Saved entries:

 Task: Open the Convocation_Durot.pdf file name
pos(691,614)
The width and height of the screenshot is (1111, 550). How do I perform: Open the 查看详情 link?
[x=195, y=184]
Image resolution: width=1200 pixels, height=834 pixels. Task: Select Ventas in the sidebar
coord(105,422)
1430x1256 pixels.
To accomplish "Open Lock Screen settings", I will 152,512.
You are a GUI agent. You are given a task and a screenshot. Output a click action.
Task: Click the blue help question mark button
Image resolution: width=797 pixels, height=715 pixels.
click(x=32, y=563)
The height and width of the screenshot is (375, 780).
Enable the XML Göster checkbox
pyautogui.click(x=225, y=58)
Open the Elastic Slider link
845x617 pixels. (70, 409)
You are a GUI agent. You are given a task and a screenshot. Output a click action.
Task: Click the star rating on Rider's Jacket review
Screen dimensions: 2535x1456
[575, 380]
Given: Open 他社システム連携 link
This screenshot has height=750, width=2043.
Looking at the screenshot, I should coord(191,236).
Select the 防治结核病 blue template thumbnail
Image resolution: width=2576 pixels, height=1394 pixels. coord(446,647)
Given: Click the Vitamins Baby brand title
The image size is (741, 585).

### PROBLEM REQUIREMENTS
Please lay out these lines as a Markdown table with the columns "No." and "Line", numbering each row and skipping any blank lines.

### THE RESULT
| No. | Line |
|---|---|
| 1 |  Task: Open the Convocation_Durot.pdf file name |
| 2 | pos(691,614) |
| 3 | The width and height of the screenshot is (1111, 550). How do I perform: Open the 查看详情 link? |
| 4 | [x=195, y=184] |
| 5 | Image resolution: width=1200 pixels, height=834 pixels. Task: Select Ventas in the sidebar |
| 6 | coord(105,422) |
| 7 | 1430x1256 pixels. |
| 8 | To accomplish "Open Lock Screen settings", I will 152,512. |
| 9 | You are a GUI agent. You are given a task and a screenshot. Output a click action. |
| 10 | Task: Click the blue help question mark button |
| 11 | Image resolution: width=797 pixels, height=715 pixels. |
| 12 | click(x=32, y=563) |
| 13 | The height and width of the screenshot is (375, 780). |
| 14 | Enable the XML Göster checkbox |
| 15 | pyautogui.click(x=225, y=58) |
| 16 | Open the Elastic Slider link |
| 17 | 845x617 pixels. (70, 409) |
| 18 | You are a GUI agent. You are given a task and a screenshot. Output a click action. |
| 19 | Task: Click the star rating on Rider's Jacket review |
| 20 | Screen dimensions: 2535x1456 |
| 21 | [575, 380] |
| 22 | Given: Open 他社システム連携 link |
| 23 | This screenshot has height=750, width=2043. |
| 24 | Looking at the screenshot, I should coord(191,236). |
| 25 | Select the 防治结核病 blue template thumbnail |
| 26 | Image resolution: width=2576 pixels, height=1394 pixels. coord(446,647) |
| 27 | Given: Click the Vitamins Baby brand title |
| 28 | The image size is (741, 585). |